Após empate, Riquelme mantém confiança no Boca

O empate por 1 a 1 diante do Corinthians na primeira partida da decisão da Libertadores, na última quarta-feira, em La Bombonera, não era o resultado esperado pelo Boca Juniors. Atuando diante de sua torcida, os argentinos dominaram a partida, abriram vantagem, mas cederam a igualdade no final do jogo.

AE, Agência Estado

28 de junho de 2012 | 09h56

Com isso, o Corinthians jogará por uma vitória simples na partida de volta, no Pacaembu, na próxima quarta, para conquistar seu primeiro título da competição. Apesar do cenário desfavorável, o meia Riquelme, principal jogador do Boca, mantém a confiança em sua equipe e garante que os argentinos podem surpreender em São Paulo.

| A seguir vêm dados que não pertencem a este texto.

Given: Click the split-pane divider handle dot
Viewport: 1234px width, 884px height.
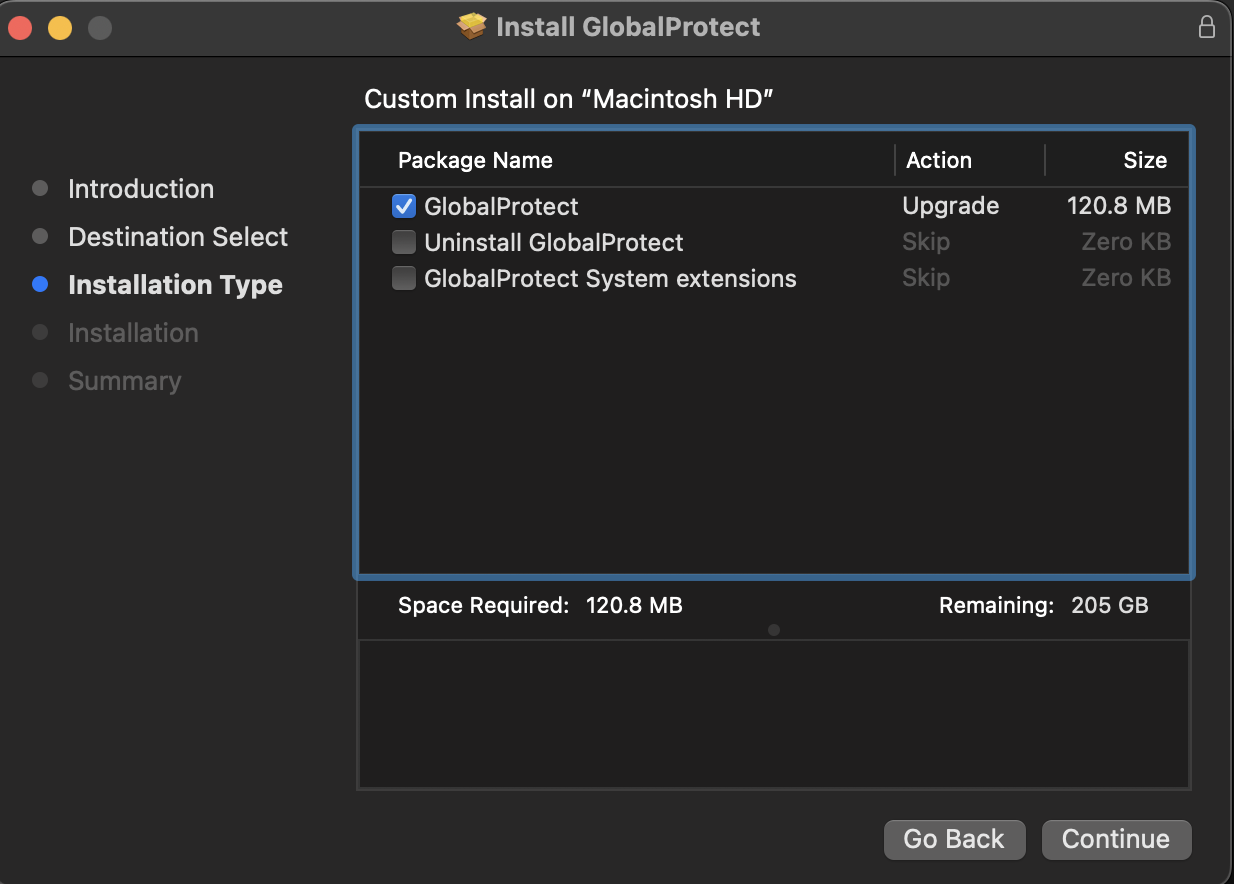Looking at the screenshot, I should click(x=774, y=630).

"Faltam 90 minutos, estamos tranquilos, confiamos no que temos. Agora precisamos descansar e nos preparar da melhor maneira. Nada vai me surpreender. É preciso tranquilidade e confiança, acreditamos que podemos ganhar. Estamos tranquilos, confiamos em nós mesmos", declarou.

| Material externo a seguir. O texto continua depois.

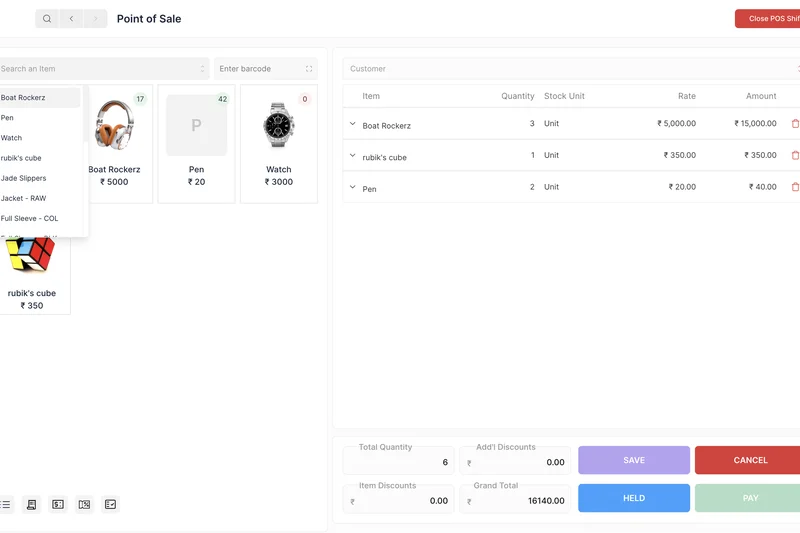Screen dimensions: 800x533
Task: Choose Jacket - RAW in the item list
Action: click(x=24, y=198)
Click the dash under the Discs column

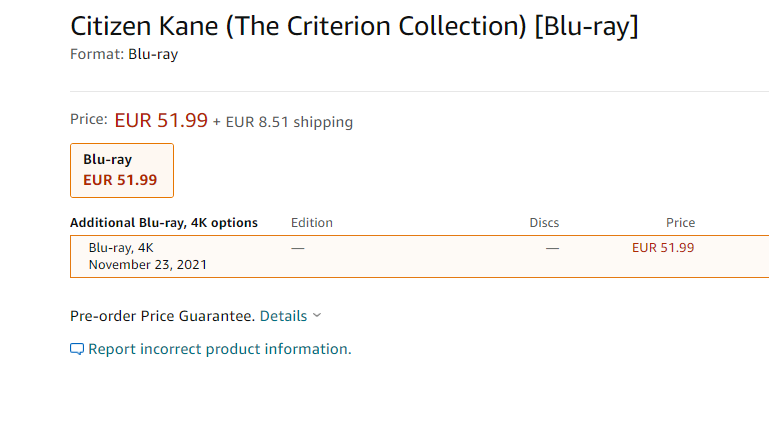pyautogui.click(x=552, y=249)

O meia se baseia na história do Boca Juniors para ter essa confiança. Das seis conquistas do clube na Libertadores, quatro foram diante de adversários brasileiros (Cruzeiro, em 1977; Palmeiras, em 2000; Santos, em 2003; e Grêmio, em 2007) e em todas estas ocasiões o título foi vencido longe da Argentina.

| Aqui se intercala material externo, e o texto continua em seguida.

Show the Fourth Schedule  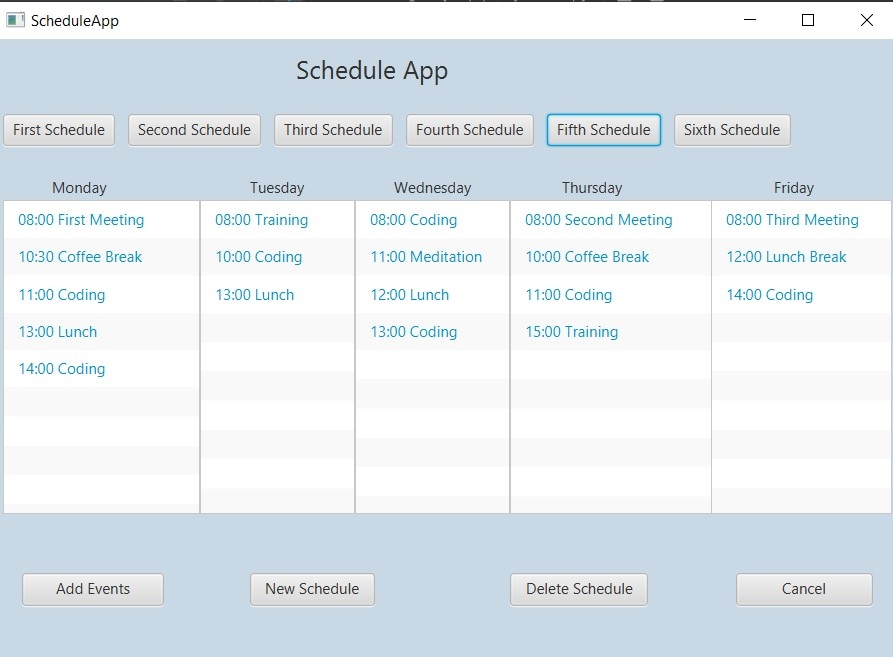coord(469,130)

Para Riquelme, o Corinthians limitou-se a defender e o Boca merecia melhor sorte no jogo da última quarta. Ele ainda criticou a arbitragem do chileno Enrique Osses, que já havia apitado o confronto de volta entre o time argentino e o Fluminense, nas quartas de final, e chegou a chamá-lo de "idiota".

"O árbitro foi idiota. Peitou o Erviti e acho que não tem porque fazer isso com um jogador. Já no Brasil, contra o Fluminense, fez o mesmo e agora repetiu. Espero que não apite nunca mais um jogo nosso", disse. "O Corinthians veio para marcar, defender. Mas a Libertadores também se ganha com os árbitros e puseram um que os ajudou. Contra o Flu já havia tornado nossa vida impossível, então não nos surpreende nada", completou.